Before Cruz can throw the nomination battle to a convention fight and hope to win that brawl, the Texas senator has to survive Tuesday. For Cruz to stay alive in the GOP contest Wisconsin is simply a must-win. Expectations for Cruz in the midwestern state are sky-high after winning the support of Governor Scott Walker and leading a series of recent polls. Trump is the easy favorite to take the New York primary on April 19, leaving Wisconsin the only contest Cruz can likely win in the five-week lull between multi-state contests.

A surprise loss in Wisconsin would not only shut the door on most mathematical paths forward for Cruz, it would prove a fatal blow to the Texas senator’s momentum.
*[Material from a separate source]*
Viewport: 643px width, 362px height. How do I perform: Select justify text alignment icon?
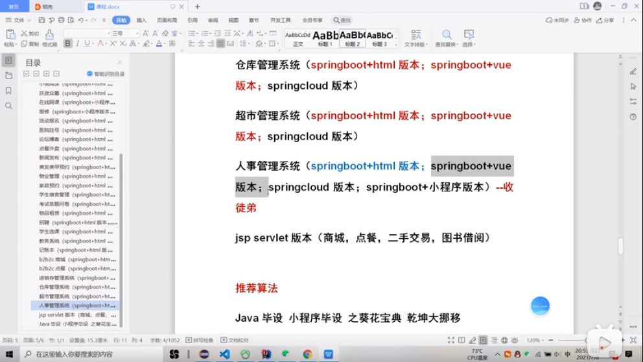tap(221, 43)
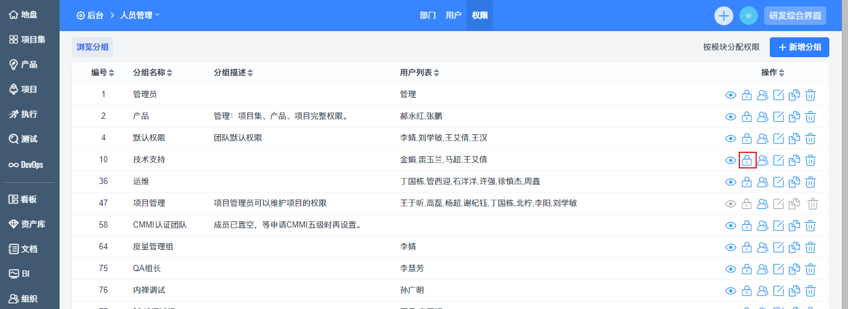
Task: Switch to the 用户 tab
Action: pos(453,16)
But assuming the polls hold and Cruz notches a strong victory in Wisconsin, the win will indicate Cruz has the capacity to win in the midwest, and most importantly, in the critical state of Indiana.

Of the remaining contests, Indiana on May 3 is uniquely crucial to determining whether Trump can reach the magic 1,237 delegates to seize the nomination before the convention.
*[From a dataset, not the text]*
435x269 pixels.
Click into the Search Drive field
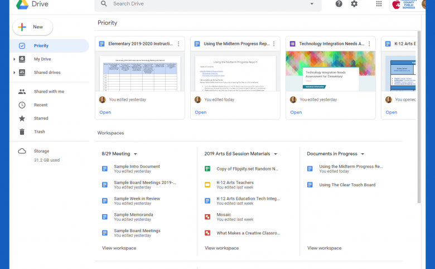coord(206,4)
The Hoosier State will award 30 delegates to the winner of the primary statewide, with another 27 to be doled out to the winners of each of the state’s congressional districts. The 30 winner-take-all delegates alone represent the biggest winner-take-all haul remaining in the post-Wisconsin GOP lineup, save for contests in New Jersey (51) and Nebraska (33).

Trump will enter New Jersey the heavy favorite and the same will go for Cruz in Nebraska. That leaves Indiana as one of the few delegate-rich, true battlegrounds remaining in the contest. With no recent public polling in the state, Indiana’s close cousin Wisconsin may be the best indicator of how the Hoosiers may vote.
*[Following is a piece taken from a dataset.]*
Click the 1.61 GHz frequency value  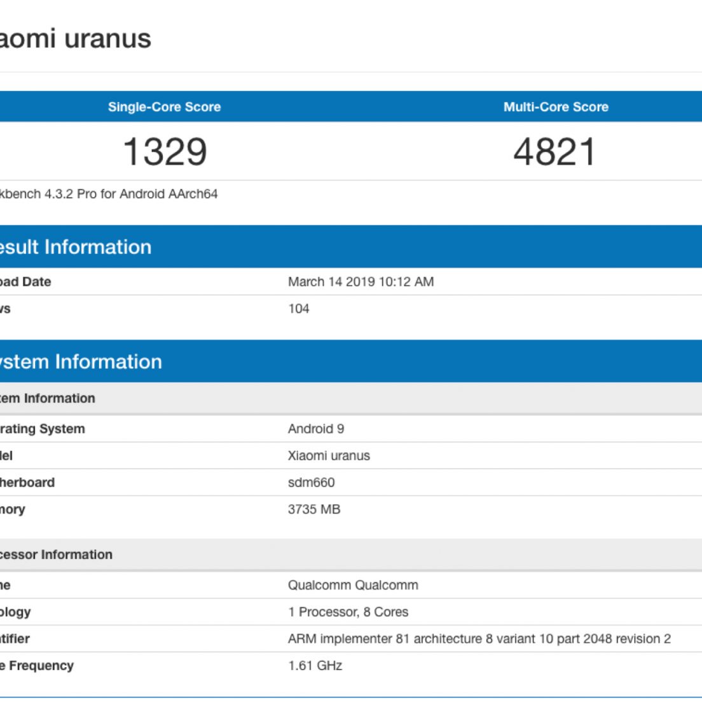315,666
[lz_table title=”Wisconsin and Indiana Compared” source=”U.S. Census Bureau “]Demographics,WI,IN
White non-Hispanic,82%,80%
Latino,6.5%,6.6%
Foreign-Born,4.7%,4.8%
|Education Level
High School or Higher,91%,88%
Bachelors or Higher,27%,24%
[/lz_table]

Indiana is 80 percent non-Hispanic white, compared with 82 percent in Wisconsin, according to the U.S. Census Bureau. The Latino population in both states is minuscule, coming in at between 6 and 7 percent. Both states also notch low immigrant populations, with 4.8 and 4.7 percent foreign-born residents respectively.

People in both states are more likely than the national average to think economic conditions are getting worse, according to the Economic Confidence Index from Gallup.

The pair also leads the nation as the top two states for manufacturing jobs as a percent of their overall employment.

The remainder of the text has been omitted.